Ольга Чехова, эмигрировавшая из советской России, мало того, что снималась во множестве немецких фильмов, неизменно получая главные роли, но еще и пользовалась покровительством самого высокого свойства. Рейхсмаршал Геринг бывал в ее доме постоянно, и говорили, что сам Гитлер тоже не оставляет ее вниманием.

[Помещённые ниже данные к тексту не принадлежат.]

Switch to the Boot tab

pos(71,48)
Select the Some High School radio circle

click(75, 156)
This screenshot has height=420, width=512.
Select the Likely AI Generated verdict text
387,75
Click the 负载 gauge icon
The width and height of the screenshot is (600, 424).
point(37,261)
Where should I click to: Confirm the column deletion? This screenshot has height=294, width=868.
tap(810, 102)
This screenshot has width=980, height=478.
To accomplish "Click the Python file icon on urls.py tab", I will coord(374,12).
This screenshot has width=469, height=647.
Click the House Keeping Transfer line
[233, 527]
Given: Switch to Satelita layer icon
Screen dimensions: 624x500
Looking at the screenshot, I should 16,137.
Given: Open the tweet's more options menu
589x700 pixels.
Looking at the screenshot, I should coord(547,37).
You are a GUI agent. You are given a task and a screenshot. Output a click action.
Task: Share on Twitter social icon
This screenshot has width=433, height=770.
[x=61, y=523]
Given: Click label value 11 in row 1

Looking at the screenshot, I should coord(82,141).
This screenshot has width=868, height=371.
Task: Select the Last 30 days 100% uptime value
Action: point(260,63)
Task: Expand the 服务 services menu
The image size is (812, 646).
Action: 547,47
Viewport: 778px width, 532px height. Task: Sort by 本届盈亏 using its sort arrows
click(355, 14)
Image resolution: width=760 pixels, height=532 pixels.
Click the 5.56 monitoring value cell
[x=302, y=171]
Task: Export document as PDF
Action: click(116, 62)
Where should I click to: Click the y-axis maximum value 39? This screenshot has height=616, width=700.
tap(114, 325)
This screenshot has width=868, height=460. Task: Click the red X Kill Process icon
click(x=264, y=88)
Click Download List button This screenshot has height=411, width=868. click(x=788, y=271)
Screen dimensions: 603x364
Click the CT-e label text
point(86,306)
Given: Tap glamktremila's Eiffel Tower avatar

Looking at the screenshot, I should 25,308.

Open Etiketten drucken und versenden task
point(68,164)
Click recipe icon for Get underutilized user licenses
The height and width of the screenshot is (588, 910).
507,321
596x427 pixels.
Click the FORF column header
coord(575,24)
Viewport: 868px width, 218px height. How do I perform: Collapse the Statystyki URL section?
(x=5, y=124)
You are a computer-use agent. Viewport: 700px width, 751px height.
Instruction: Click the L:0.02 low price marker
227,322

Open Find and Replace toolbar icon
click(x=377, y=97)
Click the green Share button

– Ого! – воскликнула Маргарет. – Так вот на что ты рассчитываешь!

– А почему бы и нет? – усмехнулась Полина.

«Не дай бог, – подумала она. – Что я буду делать, если это произойдет? Тогда в меня вопьются намертво».

За весь этот год из Москвы не было ни слуху ни духу. Полина жила в Берлине так, будто действительно приехала прямо из Парижа с французскими рекомендательными письмами в поисках актерской удачи. Только приходившие каждый месяц из Франции деньги – если бы кто-нибудь ими заинтересовался, то обнаружил бы, что отправителем является месье Андрей Самарин, ее отец, – напоминали о бездне, из которой она вырвалась.

Да, Полина была уверена, что, уехав из Москвы, вырвалась из бездны, в которой едва не оказалась по собственному – нет, не желанию, а лишь недомыслию. Что бы там ни думал на этот счет Неволин и его начальники – Сергей Петрович, Михаил Иванович, кто там еще? да пропади они пропадом все до единого! – она не собиралась больше попадать в их цепкие лапы. Она пробудет в Берлине ровно столько, сколько сама сочтет нужным, а потом сама же и решит, что ей делать дальше. Да, к родителям ей больше не вернуться – у них ее найдут мгновенно, и нельзя подвергать их риску, – но паспорт у нее, по счастью, не советский, а французский, и она отправится с ним туда, где люди живут, а не прозябают. Куда именно, решит по обстоятельствам.